» **WORK ITEM**: Return, exactly as written, every line from the first line of the data below through the line that contains "Click the profile avatar in bottom-left bar".

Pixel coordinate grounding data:
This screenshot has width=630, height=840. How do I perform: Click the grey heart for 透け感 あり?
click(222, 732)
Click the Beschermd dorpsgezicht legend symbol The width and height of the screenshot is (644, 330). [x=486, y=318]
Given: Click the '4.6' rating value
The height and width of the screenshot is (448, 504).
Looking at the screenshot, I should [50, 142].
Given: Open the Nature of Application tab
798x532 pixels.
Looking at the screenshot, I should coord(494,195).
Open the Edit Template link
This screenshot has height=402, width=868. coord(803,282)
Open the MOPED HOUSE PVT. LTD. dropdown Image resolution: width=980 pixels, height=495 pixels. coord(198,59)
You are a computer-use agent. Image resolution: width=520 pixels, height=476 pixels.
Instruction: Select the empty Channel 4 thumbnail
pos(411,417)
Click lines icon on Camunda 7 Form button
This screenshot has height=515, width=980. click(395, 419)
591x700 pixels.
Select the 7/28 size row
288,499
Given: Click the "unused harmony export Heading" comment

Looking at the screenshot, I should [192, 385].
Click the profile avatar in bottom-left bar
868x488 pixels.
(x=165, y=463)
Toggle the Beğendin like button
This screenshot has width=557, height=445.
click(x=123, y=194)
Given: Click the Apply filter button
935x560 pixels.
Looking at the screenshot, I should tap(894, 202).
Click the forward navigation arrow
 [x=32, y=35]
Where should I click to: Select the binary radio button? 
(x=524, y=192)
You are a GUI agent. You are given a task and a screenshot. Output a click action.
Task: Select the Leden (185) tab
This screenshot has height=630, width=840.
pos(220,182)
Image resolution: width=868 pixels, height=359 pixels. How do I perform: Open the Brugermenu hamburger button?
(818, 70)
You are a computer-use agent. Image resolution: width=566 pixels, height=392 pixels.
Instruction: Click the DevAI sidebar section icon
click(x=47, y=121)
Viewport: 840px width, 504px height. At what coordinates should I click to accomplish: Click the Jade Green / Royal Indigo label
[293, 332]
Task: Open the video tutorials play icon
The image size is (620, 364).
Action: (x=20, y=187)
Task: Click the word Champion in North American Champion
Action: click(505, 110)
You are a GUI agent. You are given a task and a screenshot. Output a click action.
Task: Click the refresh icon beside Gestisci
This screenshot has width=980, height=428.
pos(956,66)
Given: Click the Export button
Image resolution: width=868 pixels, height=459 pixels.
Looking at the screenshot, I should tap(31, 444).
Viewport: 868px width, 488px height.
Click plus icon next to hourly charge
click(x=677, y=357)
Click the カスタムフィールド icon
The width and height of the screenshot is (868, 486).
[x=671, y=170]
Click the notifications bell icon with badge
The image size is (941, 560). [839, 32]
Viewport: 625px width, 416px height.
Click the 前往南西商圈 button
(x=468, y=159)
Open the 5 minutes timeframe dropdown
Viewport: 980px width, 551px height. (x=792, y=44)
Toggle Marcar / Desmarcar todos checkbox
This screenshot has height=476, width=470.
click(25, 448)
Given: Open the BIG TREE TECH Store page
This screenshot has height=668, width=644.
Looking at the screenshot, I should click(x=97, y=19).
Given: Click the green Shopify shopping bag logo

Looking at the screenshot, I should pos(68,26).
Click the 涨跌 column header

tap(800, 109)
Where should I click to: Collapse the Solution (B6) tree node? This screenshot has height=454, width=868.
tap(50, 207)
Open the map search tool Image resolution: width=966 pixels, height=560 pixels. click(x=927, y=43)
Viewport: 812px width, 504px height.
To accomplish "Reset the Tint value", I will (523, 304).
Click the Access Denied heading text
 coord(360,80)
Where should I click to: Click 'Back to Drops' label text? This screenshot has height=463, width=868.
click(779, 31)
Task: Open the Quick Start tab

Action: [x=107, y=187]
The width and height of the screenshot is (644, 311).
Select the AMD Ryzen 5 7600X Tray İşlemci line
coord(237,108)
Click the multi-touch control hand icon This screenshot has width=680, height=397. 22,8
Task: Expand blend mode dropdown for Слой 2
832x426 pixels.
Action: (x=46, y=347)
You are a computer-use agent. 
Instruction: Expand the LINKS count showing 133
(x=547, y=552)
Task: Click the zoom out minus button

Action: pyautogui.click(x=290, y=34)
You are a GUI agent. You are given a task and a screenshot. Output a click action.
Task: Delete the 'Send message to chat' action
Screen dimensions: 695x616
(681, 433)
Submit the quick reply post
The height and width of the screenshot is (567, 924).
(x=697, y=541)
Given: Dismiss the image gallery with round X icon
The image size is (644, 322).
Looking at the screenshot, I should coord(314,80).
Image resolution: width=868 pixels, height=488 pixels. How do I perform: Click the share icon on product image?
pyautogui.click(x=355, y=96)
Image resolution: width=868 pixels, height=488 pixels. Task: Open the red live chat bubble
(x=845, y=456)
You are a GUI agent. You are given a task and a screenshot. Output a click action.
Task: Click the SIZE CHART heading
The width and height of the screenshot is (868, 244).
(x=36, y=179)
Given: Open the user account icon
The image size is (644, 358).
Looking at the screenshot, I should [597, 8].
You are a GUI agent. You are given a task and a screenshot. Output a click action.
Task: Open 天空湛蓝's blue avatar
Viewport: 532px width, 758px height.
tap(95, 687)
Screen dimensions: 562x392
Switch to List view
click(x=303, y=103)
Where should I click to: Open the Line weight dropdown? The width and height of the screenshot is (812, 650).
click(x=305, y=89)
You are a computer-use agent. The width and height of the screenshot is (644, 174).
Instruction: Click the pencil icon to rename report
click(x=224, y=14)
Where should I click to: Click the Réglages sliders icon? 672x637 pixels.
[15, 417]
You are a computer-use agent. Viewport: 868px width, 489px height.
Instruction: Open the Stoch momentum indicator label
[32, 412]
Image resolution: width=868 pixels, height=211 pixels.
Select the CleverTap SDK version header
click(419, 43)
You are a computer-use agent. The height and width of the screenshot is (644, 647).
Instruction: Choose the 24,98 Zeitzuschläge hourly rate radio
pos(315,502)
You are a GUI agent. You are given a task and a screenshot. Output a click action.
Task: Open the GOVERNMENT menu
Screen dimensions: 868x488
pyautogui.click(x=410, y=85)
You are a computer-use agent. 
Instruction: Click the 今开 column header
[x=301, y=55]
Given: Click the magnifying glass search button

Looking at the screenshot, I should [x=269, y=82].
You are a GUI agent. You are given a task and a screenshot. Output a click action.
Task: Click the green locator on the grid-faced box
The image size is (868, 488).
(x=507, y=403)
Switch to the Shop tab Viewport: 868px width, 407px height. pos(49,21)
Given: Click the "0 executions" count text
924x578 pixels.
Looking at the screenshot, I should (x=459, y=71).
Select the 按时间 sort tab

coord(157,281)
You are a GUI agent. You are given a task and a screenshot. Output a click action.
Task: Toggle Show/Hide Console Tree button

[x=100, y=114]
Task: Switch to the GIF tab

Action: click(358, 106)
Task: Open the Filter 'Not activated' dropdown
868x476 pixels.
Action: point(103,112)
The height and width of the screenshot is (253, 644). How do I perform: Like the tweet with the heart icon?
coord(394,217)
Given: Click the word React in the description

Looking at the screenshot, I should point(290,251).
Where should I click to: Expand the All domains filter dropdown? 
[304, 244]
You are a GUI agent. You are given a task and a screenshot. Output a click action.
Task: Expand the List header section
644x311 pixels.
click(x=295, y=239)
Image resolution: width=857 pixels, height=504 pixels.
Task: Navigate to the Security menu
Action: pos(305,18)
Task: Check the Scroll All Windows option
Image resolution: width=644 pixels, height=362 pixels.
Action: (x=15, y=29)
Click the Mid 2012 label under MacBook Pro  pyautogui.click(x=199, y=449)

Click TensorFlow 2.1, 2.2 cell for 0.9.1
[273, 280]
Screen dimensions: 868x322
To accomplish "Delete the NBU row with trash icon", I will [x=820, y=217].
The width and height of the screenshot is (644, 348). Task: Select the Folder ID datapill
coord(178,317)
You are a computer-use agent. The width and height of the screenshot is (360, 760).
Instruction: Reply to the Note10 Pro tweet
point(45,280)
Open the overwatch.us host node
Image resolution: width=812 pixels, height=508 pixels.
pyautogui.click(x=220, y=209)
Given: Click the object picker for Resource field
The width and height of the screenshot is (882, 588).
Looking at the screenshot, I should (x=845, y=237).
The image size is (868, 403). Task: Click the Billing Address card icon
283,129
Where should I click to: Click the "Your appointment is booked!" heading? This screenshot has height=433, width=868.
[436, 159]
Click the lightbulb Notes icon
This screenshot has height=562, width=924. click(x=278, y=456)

» **RESPONSE TO THIS TASK**:
This screenshot has width=630, height=840. How do I perform: Click the grey heart for 透け感 あり?
click(222, 732)
Click the Beschermd dorpsgezicht legend symbol The width and height of the screenshot is (644, 330). [x=486, y=318]
Given: Click the '4.6' rating value
The height and width of the screenshot is (448, 504).
Looking at the screenshot, I should [50, 142].
Given: Open the Nature of Application tab
798x532 pixels.
Looking at the screenshot, I should coord(494,195).
Open the Edit Template link
This screenshot has height=402, width=868. coord(803,282)
Open the MOPED HOUSE PVT. LTD. dropdown Image resolution: width=980 pixels, height=495 pixels. coord(198,59)
You are a computer-use agent. Image resolution: width=520 pixels, height=476 pixels.
Instruction: Select the empty Channel 4 thumbnail
pos(411,417)
Click lines icon on Camunda 7 Form button
This screenshot has height=515, width=980. click(395, 419)
591x700 pixels.
Select the 7/28 size row
288,499
Given: Click the "unused harmony export Heading" comment

Looking at the screenshot, I should [192, 385].
Click the profile avatar in bottom-left bar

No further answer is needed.